Argent italie : quelle monnaie utiliser et quels moyens de paiement privilégier en voyage

Argent italie : quelle monnaie utiliser et quels moyens de paiement privilégier en voyage

Il y a des voyages qui commencent par un billet de train, d’autres par une odeur de café. En Italie, le départ se fait souvent dans le tintement des pièces sur le comptoir d’un bar, entre un espresso avalé debout et un « grazie » lancé au serveur. Avant de partir, une question revient pourtant toujours : quelle monnaie utiliser en Italie et comment payer sans mauvaise surprise ?
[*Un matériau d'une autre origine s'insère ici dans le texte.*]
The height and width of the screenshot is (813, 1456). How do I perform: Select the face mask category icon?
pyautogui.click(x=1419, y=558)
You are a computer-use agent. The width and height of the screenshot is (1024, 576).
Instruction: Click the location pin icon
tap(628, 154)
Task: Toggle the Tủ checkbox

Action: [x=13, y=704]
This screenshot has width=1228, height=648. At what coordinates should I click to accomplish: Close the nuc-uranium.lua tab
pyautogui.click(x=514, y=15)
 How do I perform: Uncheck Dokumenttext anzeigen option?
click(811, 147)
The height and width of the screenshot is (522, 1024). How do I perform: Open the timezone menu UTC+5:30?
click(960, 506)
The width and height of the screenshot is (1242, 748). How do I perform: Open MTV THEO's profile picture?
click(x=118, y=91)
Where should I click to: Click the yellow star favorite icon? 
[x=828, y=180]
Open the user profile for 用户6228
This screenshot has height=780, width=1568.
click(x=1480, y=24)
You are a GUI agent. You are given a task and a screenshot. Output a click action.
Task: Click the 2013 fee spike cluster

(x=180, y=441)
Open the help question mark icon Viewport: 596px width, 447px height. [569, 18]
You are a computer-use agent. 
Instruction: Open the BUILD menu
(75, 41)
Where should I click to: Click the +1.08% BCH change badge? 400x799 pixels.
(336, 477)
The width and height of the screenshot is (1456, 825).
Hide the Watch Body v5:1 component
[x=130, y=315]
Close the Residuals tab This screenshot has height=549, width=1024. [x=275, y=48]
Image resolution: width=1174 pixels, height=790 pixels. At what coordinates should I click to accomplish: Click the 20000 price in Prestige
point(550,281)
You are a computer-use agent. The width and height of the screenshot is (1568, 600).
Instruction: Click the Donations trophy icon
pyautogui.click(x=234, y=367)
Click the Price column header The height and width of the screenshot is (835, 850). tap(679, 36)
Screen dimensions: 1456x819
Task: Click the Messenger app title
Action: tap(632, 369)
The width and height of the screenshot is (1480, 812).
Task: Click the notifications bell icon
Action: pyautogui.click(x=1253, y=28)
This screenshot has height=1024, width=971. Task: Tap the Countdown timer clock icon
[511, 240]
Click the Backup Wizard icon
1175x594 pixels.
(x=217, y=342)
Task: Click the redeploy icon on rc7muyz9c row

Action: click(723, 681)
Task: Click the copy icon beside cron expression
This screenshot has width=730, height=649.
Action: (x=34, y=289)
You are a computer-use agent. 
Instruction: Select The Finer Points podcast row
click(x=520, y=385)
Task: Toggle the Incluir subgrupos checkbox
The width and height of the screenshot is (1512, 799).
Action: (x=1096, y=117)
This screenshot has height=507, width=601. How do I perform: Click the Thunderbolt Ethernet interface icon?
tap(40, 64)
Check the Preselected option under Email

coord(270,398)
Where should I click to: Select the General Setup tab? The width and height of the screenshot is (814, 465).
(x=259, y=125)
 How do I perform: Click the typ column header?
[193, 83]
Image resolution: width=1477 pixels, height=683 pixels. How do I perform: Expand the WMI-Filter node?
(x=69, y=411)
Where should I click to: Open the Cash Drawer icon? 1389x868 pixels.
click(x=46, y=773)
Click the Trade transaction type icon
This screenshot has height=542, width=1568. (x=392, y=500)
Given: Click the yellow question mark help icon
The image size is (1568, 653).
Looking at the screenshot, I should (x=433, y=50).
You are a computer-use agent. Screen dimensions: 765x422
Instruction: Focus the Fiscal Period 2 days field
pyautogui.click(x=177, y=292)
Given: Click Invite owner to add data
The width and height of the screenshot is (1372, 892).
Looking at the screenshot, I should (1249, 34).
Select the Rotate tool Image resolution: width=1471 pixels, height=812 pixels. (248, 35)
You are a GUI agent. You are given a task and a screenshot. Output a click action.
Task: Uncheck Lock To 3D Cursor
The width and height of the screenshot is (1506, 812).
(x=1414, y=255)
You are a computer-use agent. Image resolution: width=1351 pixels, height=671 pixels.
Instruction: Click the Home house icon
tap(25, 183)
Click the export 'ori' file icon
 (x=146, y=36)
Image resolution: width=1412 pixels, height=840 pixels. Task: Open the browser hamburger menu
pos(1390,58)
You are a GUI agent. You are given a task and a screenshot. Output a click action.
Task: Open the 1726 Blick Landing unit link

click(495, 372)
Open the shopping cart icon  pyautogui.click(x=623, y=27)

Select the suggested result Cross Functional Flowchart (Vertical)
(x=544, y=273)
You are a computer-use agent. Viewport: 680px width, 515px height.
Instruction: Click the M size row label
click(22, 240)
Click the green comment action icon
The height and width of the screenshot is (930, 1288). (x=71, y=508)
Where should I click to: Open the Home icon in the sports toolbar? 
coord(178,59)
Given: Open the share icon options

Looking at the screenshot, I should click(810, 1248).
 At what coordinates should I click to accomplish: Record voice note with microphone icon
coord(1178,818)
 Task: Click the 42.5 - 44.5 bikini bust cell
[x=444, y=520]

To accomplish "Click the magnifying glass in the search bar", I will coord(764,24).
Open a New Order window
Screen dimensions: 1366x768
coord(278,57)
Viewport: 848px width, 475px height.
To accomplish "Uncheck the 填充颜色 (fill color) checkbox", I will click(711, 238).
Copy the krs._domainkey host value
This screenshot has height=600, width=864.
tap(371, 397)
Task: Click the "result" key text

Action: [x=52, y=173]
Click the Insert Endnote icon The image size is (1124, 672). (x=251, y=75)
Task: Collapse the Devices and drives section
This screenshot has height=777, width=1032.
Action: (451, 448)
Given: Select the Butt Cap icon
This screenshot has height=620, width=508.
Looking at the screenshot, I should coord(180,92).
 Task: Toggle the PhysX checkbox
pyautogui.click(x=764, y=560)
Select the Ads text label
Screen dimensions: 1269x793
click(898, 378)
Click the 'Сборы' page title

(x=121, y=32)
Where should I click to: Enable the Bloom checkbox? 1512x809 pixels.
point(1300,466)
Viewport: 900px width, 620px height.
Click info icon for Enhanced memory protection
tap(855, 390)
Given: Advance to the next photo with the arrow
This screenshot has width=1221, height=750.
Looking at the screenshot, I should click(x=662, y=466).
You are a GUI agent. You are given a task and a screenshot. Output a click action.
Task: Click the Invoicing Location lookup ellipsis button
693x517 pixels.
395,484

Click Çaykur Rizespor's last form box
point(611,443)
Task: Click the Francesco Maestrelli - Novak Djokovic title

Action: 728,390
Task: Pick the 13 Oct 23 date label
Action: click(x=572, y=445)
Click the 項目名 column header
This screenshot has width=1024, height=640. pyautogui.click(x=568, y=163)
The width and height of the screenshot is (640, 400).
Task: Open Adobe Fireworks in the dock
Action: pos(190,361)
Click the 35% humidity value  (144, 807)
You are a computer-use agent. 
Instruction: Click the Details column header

La réponse est simple : l’Italie utilise l’euro. Mais, sur place, quelques habitudes locales et certaines précautions peuvent vous faire économiser du temps, des frais et quelques soupirs devant un distributeur récalcitrant. Que vous partiez à Rome, en Toscane, en Sicile ou dans les Dolomites, voici tout ce qu’il faut savoir pour gérer votre argent sereinement.

La monnaie utilisée en Italie est l’euro

L’Italie fait partie de la zone euro depuis 1999 pour les transactions financières, puis depuis 2002 pour les billets et les pièces. Vous pourrez donc payer avec des euros si vous venez de France, de Belgique, du Portugal, d’Espagne ou d’un autre pays membre de la zone euro.

Les billets italiens sont les mêmes que dans les autres pays européens : 5, 10, 20, 50, 100, 200 et, plus rarement, 500 euros. Les billets de 500 euros ne sont plus produits, même s’ils restent valables. Dans la vie quotidienne, les commerçants préfèrent généralement les petites coupures, surtout pour un café, une glace ou un trajet en bus.

Les pièces vont de 1 centime à 2 euros. Vous reconnaîtrez les pièces italiennes à leurs motifs variés : le Colisée, la naissance de Vénus de Botticelli, le Castel del Monte ou encore l’Homme de Vitruve. Une petite collection improvisée peut rapidement devenir un souvenir plus charmant qu’un magnet acheté dans une boutique touristique.

Au Vatican et à Saint-Marin, l’euro est également utilisé. Dans les régions frontalières, certaines enseignes acceptent parfois des devises étrangères, mais le taux de change appliqué est rarement intéressant. Mieux vaut rester en euros et éviter les arrangements approximatifs au moment de payer.

Faut-il emporter des espèces en Italie ?

Oui, mais sans transformer votre portefeuille en coffre-fort ambulant. Les cartes bancaires sont largement acceptées en Italie, notamment dans les hôtels, les restaurants, les supermarchés, les musées et les boutiques. Le paiement sans contact est devenu très courant dans les grandes villes et les zones touristiques.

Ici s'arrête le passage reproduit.